National Weather Service United States Department of Commerce

Hit While Camping with Scouts


It was 1968.  I was 15 years old.  It was summertime in northwest New Jersey, near Blairstown. I was at summer Boy Scout camp, Camp Pahaquarra. I was a patrol leader, leading a group of six boys on an overnight hike. We were hiking with other patrols, about 40 boys and 3-4 adult leaders in all.

Somewhere along the way, my patrol got separated from the rest of the group. At a crossroads in the hiking trail, we must have made a wrong turn. Once we realized we were lost, we backtracked along the trail to the crossroads, in hopes that the rest of our group would come back to find us. As night fell, we decided to stay put and began to set up camp for the night. The winds had picked up considerably and it felt like a storm was coming. We decided to set up our pup tents as a wind shield by tying them between trees rather than setting them up as individual tent shelters.

During the night, the rain started and the wind, thunder and lightning increased. It was late into the night and we had fallen half-asleep, drenched and laying in puddles of water. I woke up to a loud crack in the air and felt a jolt of electricity surge through me. I saw a metal canteen fly through the air. One boy awoke screaming. Within 30 seconds I had gathered my wits and determined that we needed to leave the site immediately.
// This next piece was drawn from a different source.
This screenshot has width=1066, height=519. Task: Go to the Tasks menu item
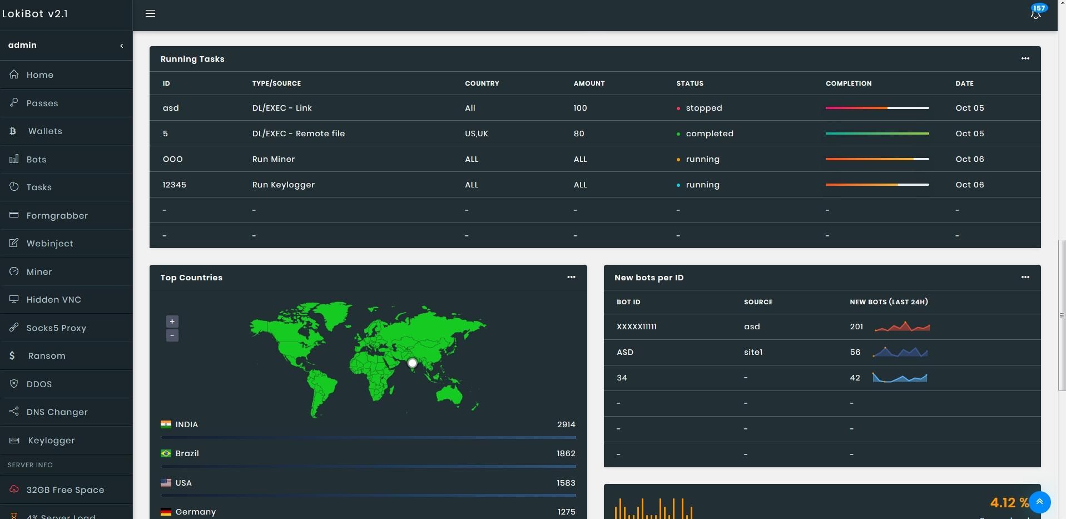pyautogui.click(x=39, y=187)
I yelled to the others to follow me down the hill to safety. Crouching in our underwear deep in the woods as the storm raged and the thunder and lightning continued, I had to decide what to do next. In bare feet and underwear, I chose to lead the group down the hill in hopes of finding help. Sure enough, after a 1/2 hour walk we saw a house in the distance. We knocked on the door, shivering and scared. The family inside awoke, welcomed us in, and wrapped us in towels and blankets. They called the camp office where we'd been staying. A bus came to pick us up and bring us back to camp. The next day, we had to return to the site to retrieve our gear.  Upon arrival, I saw our sleeping bags and gear strewn around the site. Then I saw a large tree, with a blackened trunk and branches, apparently the target for the lightning bolt that went through me.

There was little said to me by anyone after that incident. I made the local news: "Boys hit by lightning." One year later, I was diagnosed with Type 1 diabetes. Later in life I suffered a heart attack and had triple bypass surgery. I'm not sure what effect, if any, the lightning strike had on my physical,mental or emotional functioning, but I will never forget that feeling.